In [None]:
# This Python 3 environment comes with many helpful analytics libraries installed
# It is defined by the kaggle/python docker image: https://github.com/kaggle/docker-python
# For example, here's several helpful packages to load in 

import numpy as np # linear algebra
import pandas as pd # data processing, CSV file I/O (e.g. pd.read_csv)
import matplotlib.pyplot as plt
from sklearn.svm import SVC
from sklearn.model_selection import train_test_split, GridSearchCV
import numpy as np
from sklearn.metrics import confusion_matrix, f1_score, accuracy_score, recall_score, precision_score, fbeta_score
from sklearn.ensemble import RandomForestClassifier

# Input data files are available in the "../input/" directory.
# For example, running this (by clicking run or pressing Shift+Enter) will list all files under the input directory

import os
for dirname, _, filenames in os.walk('/kaggle/input'):
    for filename in filenames:
        print(os.path.join(dirname, filename))
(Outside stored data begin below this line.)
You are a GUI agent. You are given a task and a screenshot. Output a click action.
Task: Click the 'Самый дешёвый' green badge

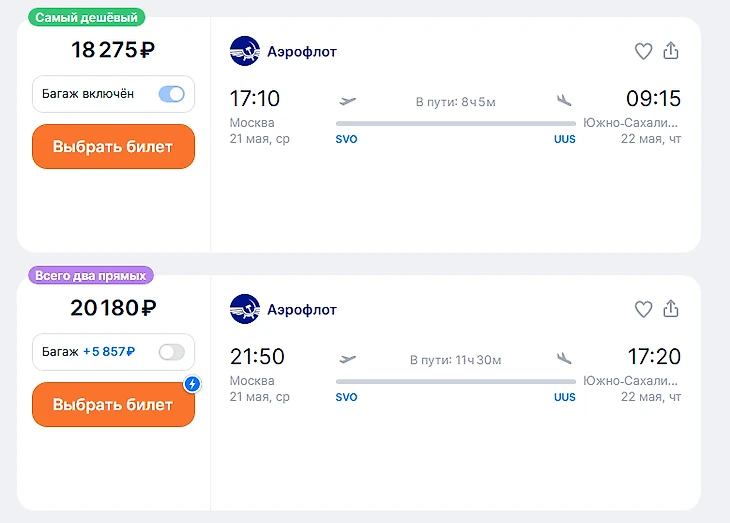click(x=86, y=17)
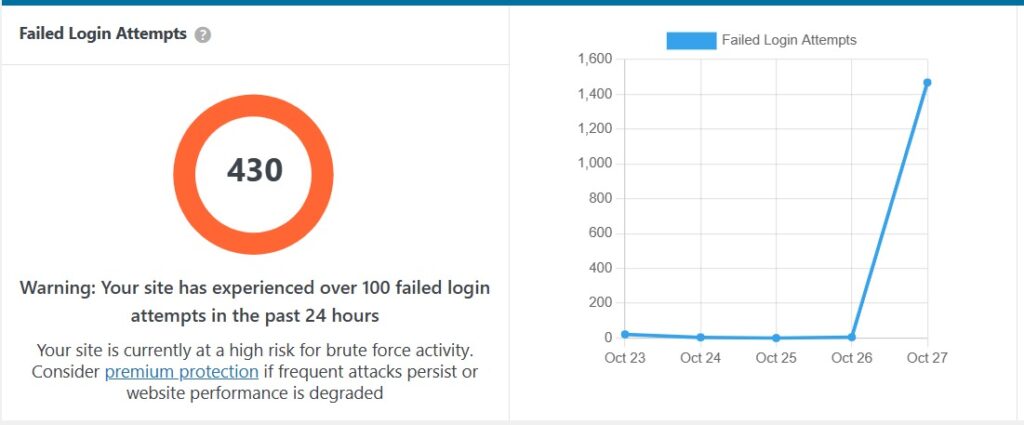Click the 800 y-axis label
This screenshot has width=1024, height=425.
[601, 199]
# Any results you write to the current directory are saved as output.

**Data Understanding**

In [None]:
pulsar_detection_data = pd.read_csv('/kaggle/input/predicting-a-pulsar-star/pulsar_stars.csv')

In [None]:
pulsar_detection_data.head()

In [None]:
# Check for positive and negative cases of pulsar detection
pulsar_detection_data['target_class'].value_counts()

In [None]:
# types of features
pulsar_detection_data.dtypes

In [None]:
# check null values
pulsar_detection_data.isnull().sum()

In [None]:
pulsar_detection_data[pulsar_detection_data['target_class']==1][' Mean of the integrated profile'].reset_index(drop=True)

In [None]:
fig, ax = plt.subplots(nrows=1, ncols=2, figsize=(20, 5))
pulsar_detection_data[pulsar_detection_data['target_class']==1][' Mean of the integrated profile'].reset_index(drop=True).plot(ax=ax[0], title='Pulsar', kind='hist', bins=100)
pulsar_detection_data[pulsar_detection_data['target_class']==0][' Mean of the integrated profile'].plot(ax=ax[1], title='No Pulsar', kind='hist', bins=100);

In [None]:
X = pulsar_detection_data.drop('target_class', axis=1)
y = pulsar_detection_data['target_class']

In [None]:
X_train, X_test, y_train, y_test = train_test_split(X, y, stratify=y, test_size=0.3)

In [None]:
print(X_train.shape)
print(y_train.value_counts())
print(X_test.shape)
print(y_test.value_counts())

In [None]:
# simple random forest model without any tuning
model = RandomForestClassifier(n_estimators=10)
model.fit(X_train,y_train)
y_pred = model.predict(X_test)

In [None]:
def model_evaluation(y_test, y_pred):
    tn, fp, fn, tp = confusion_matrix(y_test, y_pred).ravel()
    print('True positives: ', tp)
    print('True negatives: ', tn)
    print('False positives: ', fp)
    print('False negatives: ', fn)
    print("Accuracy: ", accuracy_score(y_test, y_pred))
    print("Precision: ", precision_score(y_test, y_pred))
    print("Recall: ", recall_score(y_test, y_pred))
    print("f1_score: ", f1_score(y_test, y_pred))
    print("fbeta with beta of 0.5: ", fbeta_score(y_test, y_pred, beta=0.5))


In [None]:
model_evaluation(y_test, y_pred)

In [None]:
parameters = {
    'n_estimators': [10, 20, 50], 
    'criterion':['gini', 'entropy'], 
    'max_depth':[None, 1, 3, 5], 
    'min_samples_split':[2, 3, 4], 
    'min_samples_leaf':[1, 2, 3], 
#     'min_weight_fraction_leaf':0.0, 
    'max_features':['auto', 'sqrt', 'log2', None], 
#     'max_leaf_nodes':None, 
#     'min_impurity_decrease':0.0, 
#     'oob_score':[False, True], 
    'n_jobs':[-1], 
    'class_weight':[None, 'balanced', 'balanced_subsample']
}

In [None]:
model_tuned = GridSearchCV(RandomForestClassifier(), parameters, cv=3)
model_tuned.fit(X_train,y_train)
y_pred_tuned = model_tuned.predict(X_test)